__Stored data__.

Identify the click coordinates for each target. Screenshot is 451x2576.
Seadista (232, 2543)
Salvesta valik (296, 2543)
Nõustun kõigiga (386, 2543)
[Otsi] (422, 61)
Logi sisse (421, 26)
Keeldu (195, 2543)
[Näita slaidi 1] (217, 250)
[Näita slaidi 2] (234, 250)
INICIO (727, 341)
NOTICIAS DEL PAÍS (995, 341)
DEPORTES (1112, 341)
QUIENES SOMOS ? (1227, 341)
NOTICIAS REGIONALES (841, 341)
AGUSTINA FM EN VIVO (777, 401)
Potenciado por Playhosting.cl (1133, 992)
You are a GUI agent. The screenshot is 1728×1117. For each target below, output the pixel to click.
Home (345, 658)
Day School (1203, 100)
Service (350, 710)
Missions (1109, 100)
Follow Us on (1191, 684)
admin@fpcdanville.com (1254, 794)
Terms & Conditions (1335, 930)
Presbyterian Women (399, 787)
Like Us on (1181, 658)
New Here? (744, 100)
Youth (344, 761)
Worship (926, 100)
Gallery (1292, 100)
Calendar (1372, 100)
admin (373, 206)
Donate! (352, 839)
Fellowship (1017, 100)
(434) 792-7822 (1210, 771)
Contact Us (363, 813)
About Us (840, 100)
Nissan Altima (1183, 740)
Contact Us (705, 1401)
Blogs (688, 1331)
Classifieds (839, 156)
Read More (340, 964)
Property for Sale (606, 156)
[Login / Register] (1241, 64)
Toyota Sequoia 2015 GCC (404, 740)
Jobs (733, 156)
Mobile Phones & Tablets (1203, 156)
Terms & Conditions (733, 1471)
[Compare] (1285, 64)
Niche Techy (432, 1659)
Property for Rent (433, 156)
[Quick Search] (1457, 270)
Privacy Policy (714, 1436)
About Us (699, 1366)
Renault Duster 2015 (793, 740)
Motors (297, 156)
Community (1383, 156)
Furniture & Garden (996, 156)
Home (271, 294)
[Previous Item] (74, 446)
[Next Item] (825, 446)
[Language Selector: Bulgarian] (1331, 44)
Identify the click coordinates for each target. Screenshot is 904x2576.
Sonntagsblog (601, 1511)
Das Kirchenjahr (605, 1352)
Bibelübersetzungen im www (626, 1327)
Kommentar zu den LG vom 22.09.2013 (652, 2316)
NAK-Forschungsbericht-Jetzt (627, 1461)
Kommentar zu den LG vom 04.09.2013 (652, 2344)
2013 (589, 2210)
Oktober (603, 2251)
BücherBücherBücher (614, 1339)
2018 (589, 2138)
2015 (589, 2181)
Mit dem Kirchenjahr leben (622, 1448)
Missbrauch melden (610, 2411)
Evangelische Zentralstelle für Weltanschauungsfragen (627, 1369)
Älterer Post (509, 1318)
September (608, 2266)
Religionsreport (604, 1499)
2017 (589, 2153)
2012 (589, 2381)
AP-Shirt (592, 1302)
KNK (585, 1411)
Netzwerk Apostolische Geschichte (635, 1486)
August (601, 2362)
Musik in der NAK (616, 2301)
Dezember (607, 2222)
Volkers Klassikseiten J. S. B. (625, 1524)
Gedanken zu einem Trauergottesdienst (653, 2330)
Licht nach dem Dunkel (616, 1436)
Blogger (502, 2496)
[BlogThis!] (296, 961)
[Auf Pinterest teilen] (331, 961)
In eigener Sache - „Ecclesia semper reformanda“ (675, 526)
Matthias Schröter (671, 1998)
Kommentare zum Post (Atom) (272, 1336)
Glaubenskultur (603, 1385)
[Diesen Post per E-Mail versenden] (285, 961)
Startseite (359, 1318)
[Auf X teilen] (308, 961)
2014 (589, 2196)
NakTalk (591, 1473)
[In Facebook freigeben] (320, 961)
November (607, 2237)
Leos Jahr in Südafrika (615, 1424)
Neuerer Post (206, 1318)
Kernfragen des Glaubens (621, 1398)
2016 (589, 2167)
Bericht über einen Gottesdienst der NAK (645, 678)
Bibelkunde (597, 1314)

__WORK TO COMPLETE__. Could you give every entry again, exactly as written?

__YOUR RESPONSE__.
Identify the click coordinates for each target. Screenshot is 451x2576.
Seadista (232, 2543)
Salvesta valik (296, 2543)
Nõustun kõigiga (386, 2543)
[Otsi] (422, 61)
Logi sisse (421, 26)
Keeldu (195, 2543)
[Näita slaidi 1] (217, 250)
[Näita slaidi 2] (234, 250)
INICIO (727, 341)
NOTICIAS DEL PAÍS (995, 341)
DEPORTES (1112, 341)
QUIENES SOMOS ? (1227, 341)
NOTICIAS REGIONALES (841, 341)
AGUSTINA FM EN VIVO (777, 401)
Potenciado por Playhosting.cl (1133, 992)
You are a GUI agent. The screenshot is 1728×1117. For each target below, output the pixel to click.
Home (345, 658)
Day School (1203, 100)
Service (350, 710)
Missions (1109, 100)
Follow Us on (1191, 684)
admin@fpcdanville.com (1254, 794)
Terms & Conditions (1335, 930)
Presbyterian Women (399, 787)
Like Us on (1181, 658)
New Here? (744, 100)
Youth (344, 761)
Worship (926, 100)
Gallery (1292, 100)
Calendar (1372, 100)
admin (373, 206)
Donate! (352, 839)
Fellowship (1017, 100)
(434) 792-7822 (1210, 771)
Contact Us (363, 813)
About Us (840, 100)
Nissan Altima (1183, 740)
Contact Us (705, 1401)
Blogs (688, 1331)
Classifieds (839, 156)
Read More (340, 964)
Property for Sale (606, 156)
[Login / Register] (1241, 64)
Toyota Sequoia 2015 GCC (404, 740)
Jobs (733, 156)
Mobile Phones & Tablets (1203, 156)
Terms & Conditions (733, 1471)
[Compare] (1285, 64)
Niche Techy (432, 1659)
Property for Rent (433, 156)
[Quick Search] (1457, 270)
Privacy Policy (714, 1436)
About Us (699, 1366)
Renault Duster 2015 (793, 740)
Motors (297, 156)
Community (1383, 156)
Furniture & Garden (996, 156)
Home (271, 294)
[Previous Item] (74, 446)
[Next Item] (825, 446)
[Language Selector: Bulgarian] (1331, 44)
Identify the click coordinates for each target. Screenshot is 904x2576.
Sonntagsblog (601, 1511)
Das Kirchenjahr (605, 1352)
Bibelübersetzungen im www (626, 1327)
Kommentar zu den LG vom 22.09.2013 (652, 2316)
NAK-Forschungsbericht-Jetzt (627, 1461)
Kommentar zu den LG vom 04.09.2013 (652, 2344)
2013 (589, 2210)
Oktober (603, 2251)
BücherBücherBücher (614, 1339)
2018 (589, 2138)
2015 (589, 2181)
Mit dem Kirchenjahr leben (622, 1448)
Missbrauch melden (610, 2411)
Evangelische Zentralstelle für Weltanschauungsfragen (627, 1369)
Älterer Post (509, 1318)
September (608, 2266)
Religionsreport (604, 1499)
2017 (589, 2153)
2012 (589, 2381)
AP-Shirt (592, 1302)
KNK (585, 1411)
Netzwerk Apostolische Geschichte (635, 1486)
August (601, 2362)
Musik in der NAK (616, 2301)
Dezember (607, 2222)
Volkers Klassikseiten J. S. B. (625, 1524)
Gedanken zu einem Trauergottesdienst (653, 2330)
Licht nach dem Dunkel (616, 1436)
Blogger (502, 2496)
[BlogThis!] (296, 961)
[Auf Pinterest teilen] (331, 961)
In eigener Sache - „Ecclesia semper reformanda“ (675, 526)
Matthias Schröter (671, 1998)
Kommentare zum Post (Atom) (272, 1336)
Glaubenskultur (603, 1385)
[Diesen Post per E-Mail versenden] (285, 961)
Startseite (359, 1318)
[Auf X teilen] (308, 961)
2014 (589, 2196)
NakTalk (591, 1473)
[In Facebook freigeben] (320, 961)
November (607, 2237)
Leos Jahr in Südafrika (615, 1424)
Neuerer Post (206, 1318)
Kernfragen des Glaubens (621, 1398)
2016 (589, 2167)
Bericht über einen Gottesdienst der NAK (645, 678)
Bibelkunde (597, 1314)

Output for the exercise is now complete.